Toll undecided if it will appeal court ruling that held the company liable for enforcing unfair contracts against nine owner-drivers

By Brad Gardner | April 27, 2012

Toll has not determined if it will appeal a court ruling that upheld an unfair contract claim from nine owner-drivers.

The NSW Industrial Court earlier this month ruled in favour of the sub-contractors in their legal battle that stemmed from Toll’s takeover of Brambles 16 years ago.

It sent the Transport Workers Union (TWU), which represented the subbies, and Toll away to discuss the level of compensation, which a previous ruling put close to $400,000.

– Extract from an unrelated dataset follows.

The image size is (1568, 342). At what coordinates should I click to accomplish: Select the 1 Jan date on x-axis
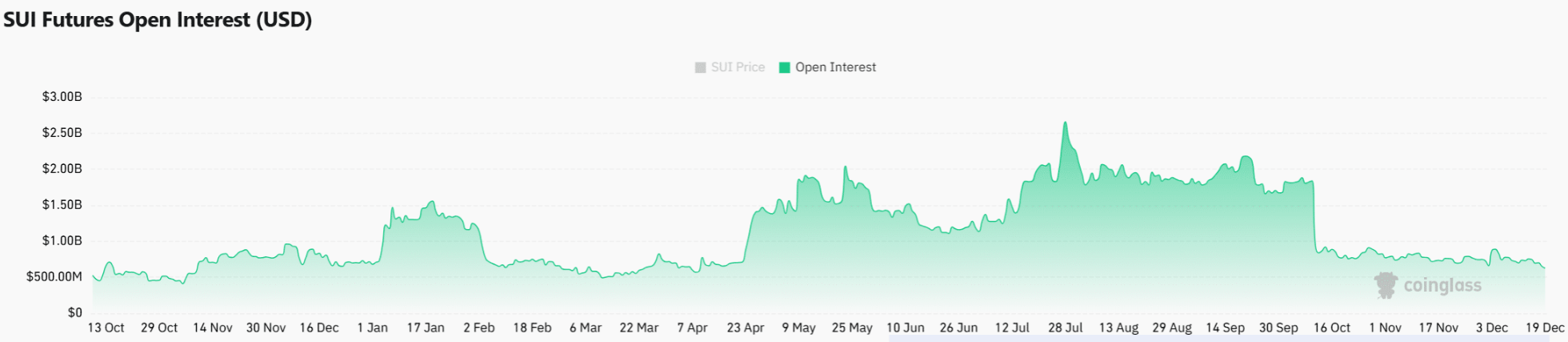372,328
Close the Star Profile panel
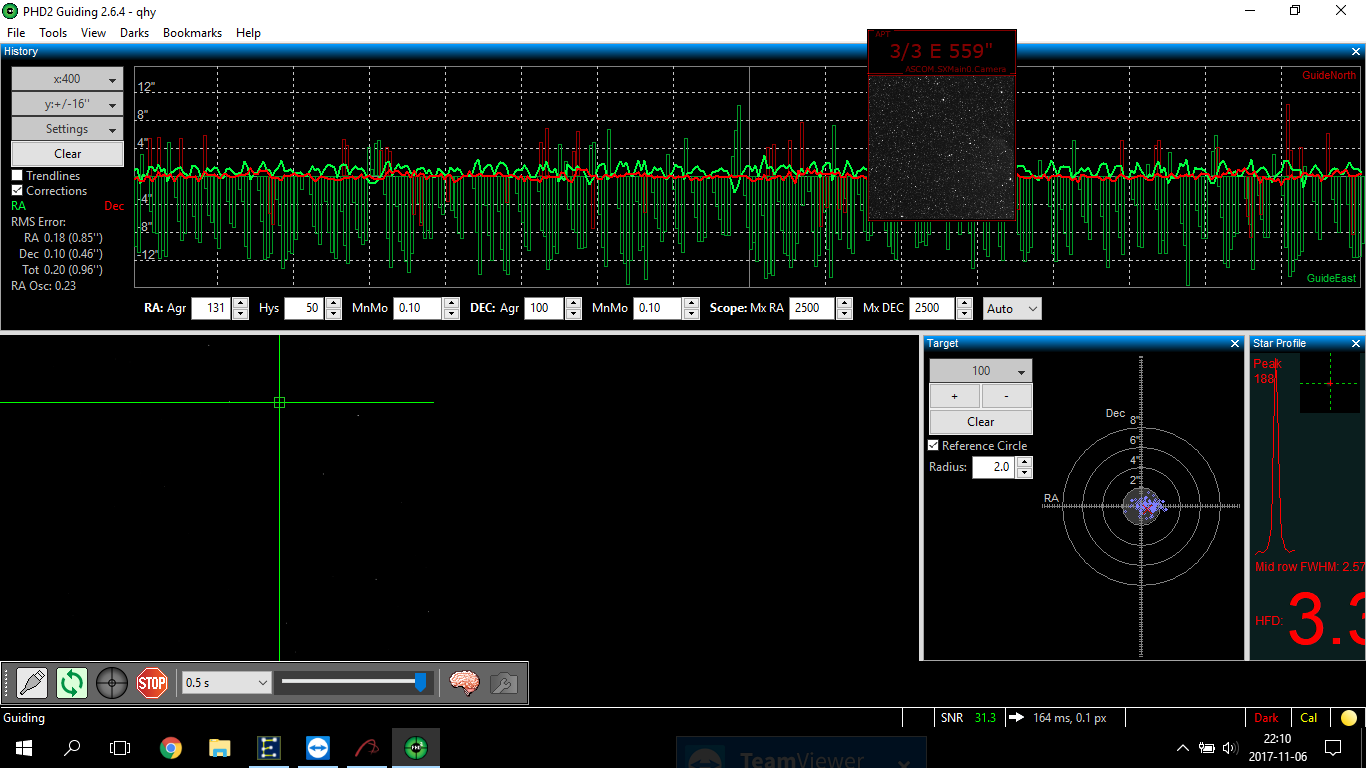 tap(1356, 343)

“Although a decision has been handed down against Toll, the court’s orders have not yet been finalised. Toll and the union have been directed to confer as to the exact terms of those orders,” Toll General Manager of Corporate Affairs Andrew Ethell says.

“Until the court issues its final orders, it is too early for Toll to make a decision on possible further appeals.”

The matter was first heard in 2009, which went in favour of the nine owner-drivers. Toll appealed in 2010 for the case to be reheard.

In the original matter, the court ordered Toll to pay the group of owner-drivers more than $392,000 in compensation, with one owner-driver to receive $67,000.

Haylen says the Industrial Court will base its decision on the payments set out in the original ruling but also told the TWU and Toll to discuss the issue.

“It should be made clear to the parties, however, that discussions as to appropriate money orders…should not compromise either party in relation to their appeal rights,” he ruled.

The drivers, who moved from Brambles to Toll as part of the 1996 sale, began legal action after Toll refused to grant them goodwill – a practice whereby drivers sell their trucks and positions.

Brambles permitted goodwill and when the owner-drivers transferred to Toll they were told in a letter their employment conditions “will be no less favourable than those currently applied to you”.

Toll had an unwritten policy against goodwill but did not inform the owner-drivers until they tried to sell their position and assets.

Justice Wayne Haylen says Toll had an obligation to inform the owner-drivers but it gave them the impression their conditions would remain unchanged because it was anxious to ensure they remained with the business.

“Toll must now bear the cost of the consequences of its harsh and unconscionable conduct in this regard,” he says.